Mandatory Questions Recommendation

Please remove this mandatory questions recommendation before publishing.

 

The "mandatory" nature of questions on an intake form often depends on the specific context:

  • Legal/Ethical Obligations: Some questions are mandatory due to legal reporting requirements (e.g., suspected child abuse/neglect) or ethical guidelines for ensuring patient safety.
  • Clinical Necessity: Many questions are mandatory because the information is absolutely essential for safe and effective assessment, diagnosis, and treatment planning. Without this data, the professional cannot adequately provide care.
  • Clinic Policy: A clinic might have its own internal policies deeming certain information essential for all new clients.
 

Based on your provided Child and Adolescent Intake Form, here are the questions that are likely to be considered mandatory (or highly essential) and why:

Medical History from IV. Development History:

  1. Current Medications (Name, Dosage, Reason for taking):
    • Why: Critical for patient safety. Medications can have side effects that mimic or exacerbate psychological symptoms, or they may interact with future psychiatric medications. Knowing the reason helps understand underlying health conditions.
  2. Allergies (medications, food, environmental):
    • Why: Absolute safety priority. Failure to know about allergies can lead to life-threatening reactions. This is non-negotiable medical information.
  3. Serious Injuries/Accidents (Head injuries, concussions, etc.):
    • Why: Head injuries, especially concussions, can have profound and lasting impacts on cognitive function, mood, and behavior. This information is crucial for understanding potential neurological contributions to presenting symptoms.
  4. Has your child ever expressed thoughts of harming themselves or others? (from Section VI.B Emotional Regulation)
    • Why: Immediate safety concern. This is a direct question about self-harm or homicidal ideation and is often the most critical question on an intake form. Professionals have a duty of care and legal reporting obligations if there's an imminent risk.
 

VI. Social and Emotional History (Specific Safety Concerns)

  1. Does your child engage in self-injurious behaviors (e.g., cutting, scratching, head-banging)?
    • Why: Immediate safety concern. Non-suicidal self-injury indicates significant distress and requires immediate clinical attention and safety planning.
  2. Has your child ever expressed thoughts of harming themselves or others?
    • Why: Immediate safety concern. As mentioned above, this is paramount for safety assessment and intervention.
 

VII. Family History and Dynamics (Safety & Legal Obligations)

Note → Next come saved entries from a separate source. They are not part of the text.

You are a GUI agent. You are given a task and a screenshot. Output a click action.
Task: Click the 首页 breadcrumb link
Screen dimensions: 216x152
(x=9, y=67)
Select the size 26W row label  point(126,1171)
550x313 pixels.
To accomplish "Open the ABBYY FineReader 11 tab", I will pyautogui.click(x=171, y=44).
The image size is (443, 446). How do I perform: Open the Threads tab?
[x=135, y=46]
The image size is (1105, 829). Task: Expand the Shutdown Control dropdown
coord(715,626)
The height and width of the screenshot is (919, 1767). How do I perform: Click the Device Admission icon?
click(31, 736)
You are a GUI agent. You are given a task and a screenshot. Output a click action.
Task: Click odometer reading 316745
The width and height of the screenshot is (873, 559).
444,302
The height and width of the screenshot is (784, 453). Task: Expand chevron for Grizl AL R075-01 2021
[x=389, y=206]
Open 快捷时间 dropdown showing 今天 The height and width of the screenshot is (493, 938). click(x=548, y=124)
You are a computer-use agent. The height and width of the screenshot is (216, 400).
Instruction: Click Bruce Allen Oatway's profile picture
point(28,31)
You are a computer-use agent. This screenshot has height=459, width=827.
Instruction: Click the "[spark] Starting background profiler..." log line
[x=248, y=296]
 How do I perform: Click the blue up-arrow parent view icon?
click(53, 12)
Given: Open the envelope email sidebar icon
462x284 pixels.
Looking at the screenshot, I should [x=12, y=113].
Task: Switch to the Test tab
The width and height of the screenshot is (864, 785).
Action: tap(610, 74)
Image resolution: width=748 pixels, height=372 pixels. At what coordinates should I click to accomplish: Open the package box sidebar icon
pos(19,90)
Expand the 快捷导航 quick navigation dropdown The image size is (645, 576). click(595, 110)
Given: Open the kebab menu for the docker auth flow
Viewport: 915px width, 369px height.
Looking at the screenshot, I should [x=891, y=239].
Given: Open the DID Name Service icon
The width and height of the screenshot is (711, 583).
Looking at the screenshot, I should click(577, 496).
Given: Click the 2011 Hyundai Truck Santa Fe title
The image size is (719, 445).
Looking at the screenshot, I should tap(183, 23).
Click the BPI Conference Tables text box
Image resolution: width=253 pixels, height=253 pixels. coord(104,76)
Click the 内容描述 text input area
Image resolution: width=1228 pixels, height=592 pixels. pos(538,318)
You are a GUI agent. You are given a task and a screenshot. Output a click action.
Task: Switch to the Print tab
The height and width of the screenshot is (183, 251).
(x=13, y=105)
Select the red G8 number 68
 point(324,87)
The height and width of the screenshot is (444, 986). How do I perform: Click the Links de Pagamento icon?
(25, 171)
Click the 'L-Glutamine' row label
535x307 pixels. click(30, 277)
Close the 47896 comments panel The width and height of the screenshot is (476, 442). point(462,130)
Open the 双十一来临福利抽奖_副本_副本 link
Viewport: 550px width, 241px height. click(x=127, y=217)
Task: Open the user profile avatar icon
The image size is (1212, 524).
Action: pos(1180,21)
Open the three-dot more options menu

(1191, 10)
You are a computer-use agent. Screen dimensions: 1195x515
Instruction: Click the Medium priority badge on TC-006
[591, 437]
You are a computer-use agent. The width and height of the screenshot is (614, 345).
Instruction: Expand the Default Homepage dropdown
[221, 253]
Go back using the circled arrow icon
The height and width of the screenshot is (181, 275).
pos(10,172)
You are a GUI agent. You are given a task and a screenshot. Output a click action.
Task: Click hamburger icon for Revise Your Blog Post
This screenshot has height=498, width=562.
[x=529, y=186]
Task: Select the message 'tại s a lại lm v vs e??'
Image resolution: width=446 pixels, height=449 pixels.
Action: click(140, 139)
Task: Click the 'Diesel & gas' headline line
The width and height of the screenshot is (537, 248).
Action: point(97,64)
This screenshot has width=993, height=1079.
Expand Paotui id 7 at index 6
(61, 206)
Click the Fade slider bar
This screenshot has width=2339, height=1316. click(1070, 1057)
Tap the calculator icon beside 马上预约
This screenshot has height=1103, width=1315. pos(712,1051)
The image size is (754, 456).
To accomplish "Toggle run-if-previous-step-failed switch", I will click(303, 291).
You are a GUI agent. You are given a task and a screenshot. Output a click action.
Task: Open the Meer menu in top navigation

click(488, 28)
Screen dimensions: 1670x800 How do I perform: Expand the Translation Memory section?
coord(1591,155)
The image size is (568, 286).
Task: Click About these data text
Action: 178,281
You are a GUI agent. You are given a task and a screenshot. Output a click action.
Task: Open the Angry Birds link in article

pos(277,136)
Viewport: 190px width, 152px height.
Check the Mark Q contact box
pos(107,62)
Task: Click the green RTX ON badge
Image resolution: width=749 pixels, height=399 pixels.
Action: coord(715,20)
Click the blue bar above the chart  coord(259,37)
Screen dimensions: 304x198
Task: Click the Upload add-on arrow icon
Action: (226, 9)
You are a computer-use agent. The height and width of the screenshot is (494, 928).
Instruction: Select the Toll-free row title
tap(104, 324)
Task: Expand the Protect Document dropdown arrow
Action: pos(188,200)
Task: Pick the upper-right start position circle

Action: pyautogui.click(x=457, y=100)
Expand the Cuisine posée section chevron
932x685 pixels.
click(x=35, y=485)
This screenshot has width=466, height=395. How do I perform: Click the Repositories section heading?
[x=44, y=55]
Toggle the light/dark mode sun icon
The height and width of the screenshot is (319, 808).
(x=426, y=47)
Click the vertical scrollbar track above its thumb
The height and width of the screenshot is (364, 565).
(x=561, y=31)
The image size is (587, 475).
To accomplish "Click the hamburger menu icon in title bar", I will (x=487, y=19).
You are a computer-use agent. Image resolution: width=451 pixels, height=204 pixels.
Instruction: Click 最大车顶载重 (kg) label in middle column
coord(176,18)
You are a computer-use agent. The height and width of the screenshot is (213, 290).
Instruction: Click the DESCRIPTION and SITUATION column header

  1. Have there been any significant changes in family structure (e.g., separation, divorce, remarriage, new siblings, death of a family member, adoption)? If yes, please describe the impact on the child.
    • Why: Major family changes are significant life stressors and can profoundly impact a child's mental and emotional well-being. Understanding these dynamics is essential for contextualizing current problems. This often uncovers trauma or significant adjustment issues.
  2. Are there any significant family conflicts or stressors? (e.g., financial difficulties, parental health issues, marital problems, substance use, domestic violence)
    • Why: Critical for identifying potential safety risks and environmental stressors. Domestic violence and parental substance use are red flags for child protection concerns and potential abuse/neglect, which often triggers mandatory reporting obligations for professionals.
 

IX. Previous Professional Help

  1. Has your child ever received psychological, psychiatric, or counseling services before?
    • Why: Understanding previous therapeutic interventions provides context. It helps determine what has been tried, what worked/didn't work, and prevents redundant assessments or treatments.
  2. Has your child ever been evaluated for developmental, learning, or mental health concerns? If yes, please provide details and any diagnoses received.
    • Why: Prior evaluations and diagnoses are crucial for treatment planning. It helps validate existing diagnoses, avoid unnecessary re-testing, and understand the child's historical challenges and strengths from a professional perspective.